Pourquoi une telle somme ? D’abord parce que Merck veut comprimer le temps long de la pharmacie. Le laboratoire explique vouloir utiliser ces outils sur toute la chaîne de développement du médicament, depuis la recherche précoce jusqu’aux démarches réglementaires. Selon Reuters, Merck utilise déjà l’IA depuis environ deux ans pour automatiser certaines sections de rapports d’études cliniques et affirme avoir réduit de moitié le temps et le coût de compilation de dossiers nécessaires au remboursement de nouveaux médicaments sur plusieurs marchés. Ce détail est central : l’entreprise ne parle plus d’expérimentation, mais de passage à l’échelle mondiale.

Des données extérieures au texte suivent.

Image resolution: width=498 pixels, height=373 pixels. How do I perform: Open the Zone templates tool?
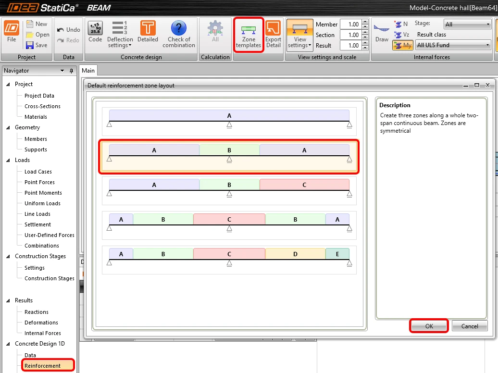point(249,35)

Ensuite, il faut comprendre ce que signifie réellement “IA agentique”. Il ne s’agit pas seulement d’un assistant conversationnel, mais d’un ensemble d’outils capables d’exécuter des tâches, d’enchaîner des étapes, d’aller chercher de l’information, de proposer des décisions ou de déclencher des actions dans un cadre contrôlé. Dans le cas de Merck, l’ambition affichée est d’optimiser les workflows de R&D, d’améliorer la production via l’analytique prédictive et l’automatisation intelligente, et de personnaliser davantage certaines fonctions commerciales et relationnelles. Autrement dit : moins de friction administrative, plus de vitesse industrielle et scientifique.

Mais derrière le récit technologique, il y a aussi un enjeu stratégique. L’industrie pharmaceutique accélère partout sur l’IA, dans l’espoir de réduire coûts et délais de développement. Reuters relevait encore récemment que le secteur mise de plus en plus sur les outils de modélisation, l’automatisation des laboratoires et l’optimisation des essais cliniques. Pour Merck, l’enjeu n’est donc pas seulement d’être plus efficace ; il est aussi de ne pas laisser à ses concurrents un avantage décisif sur la vitesse d’innovation.

Reste une question de fond : un milliard de dollars pour “faire plus vite” suffit-il à “faire mieux” ? Toute la promesse est là. Si l’IA agentique réduit la paperasse, fluidifie la supply chain et aide les chercheurs à décider plus tôt, le pari sera gagnant. Si elle ajoute une couche de dépendance technologique, de complexité ou de risque réglementaire, l’addition sera lourde. Chez Merck, ce milliard n’achète donc pas seulement des logiciels. Il achète du temps, de la productivité, et surtout une position dans la nouvelle compétition mondiale du médicament.